[Problem to work on] Please translate the opening sentence of the passage on socioeconomic development into Spanish: "Development is not a purely economic phenomenon; it also has a strong sociological element."

[Page extract]

start

Development is not a purely economic phenomenon; it also has a strong sociological element. The Many Faces of Socioeconomic Change explores how economic socio-cultural and political aspects of human progress have been studied since the time of Adam Smith. Surveying narratives of how
development occurs, from early evolutionary models to recent types of development theory, it outlines the main long-term changes in how socioeconomic development has been envisaged through time.

The Many Faces of Socioeconomic Change presents the argument that socioeconomic development emerged with the creation of grand evolutionary sequences of social progress that were the products of Enlightenment and mid-Victorian thinkers. By the middle of the twentieth century, when interest in
accelerating development gave the topic a new impetus its scope narrowed to a set of economically based strategies. After 1960, however, faith in such strategies began to wane, in the face of indifferent results and a general faltering of confidence in economists' boasts of scientific expertise. In
the twenty first century, development research is being pursued using research methods that generate disconnected results. As a result, it seems unlikely that any grand narrative will be created in the future and that Neo-liberalism will be the last of this particular kind of socioeconomic theory.

end

[Given information]
start

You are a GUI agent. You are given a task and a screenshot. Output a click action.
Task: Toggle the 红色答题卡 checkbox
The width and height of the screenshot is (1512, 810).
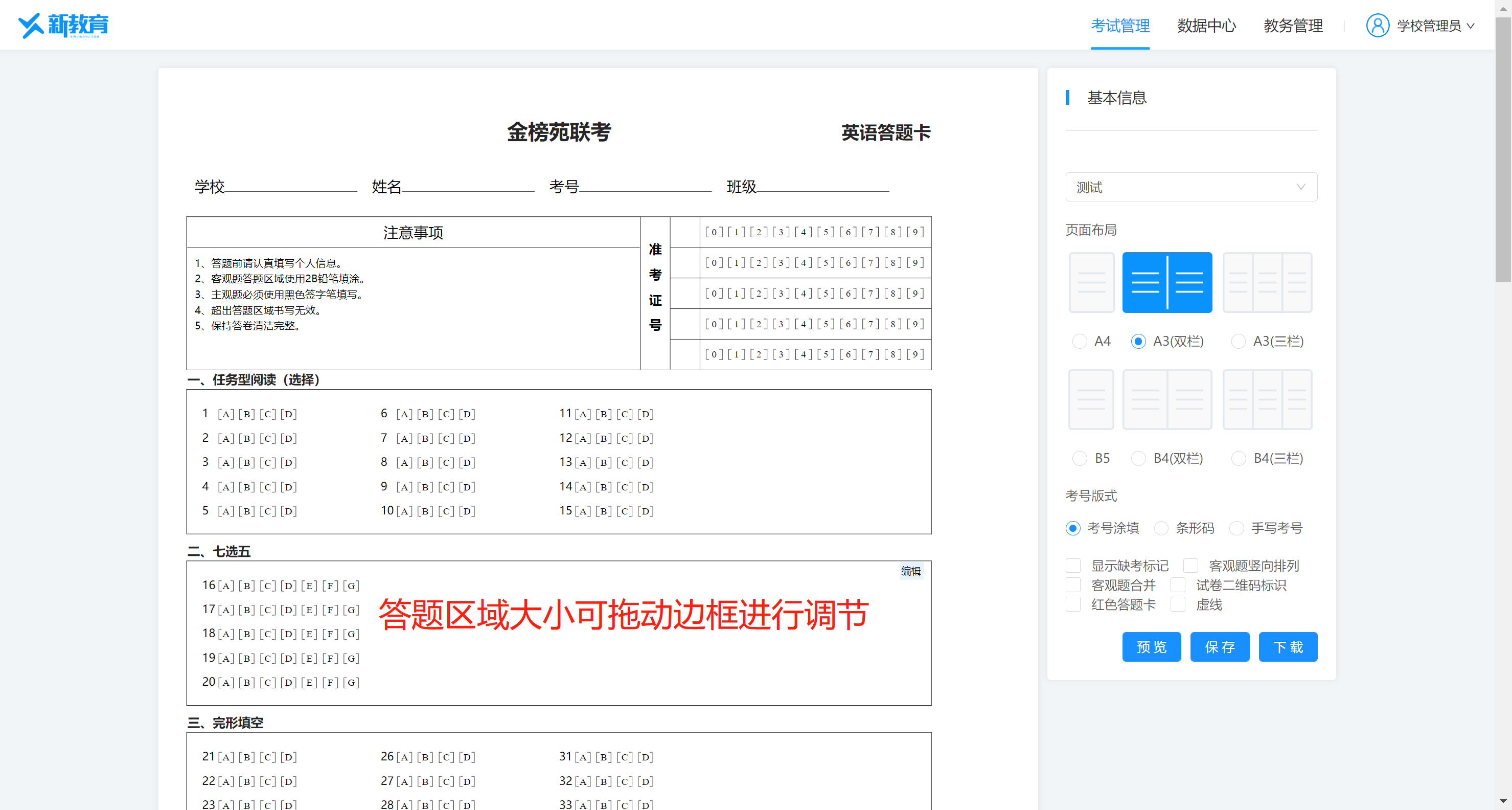[1073, 604]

end

[Answer below] El desarrollo no es un fenómeno puramente económico; también tiene un fuerte elemento sociológico.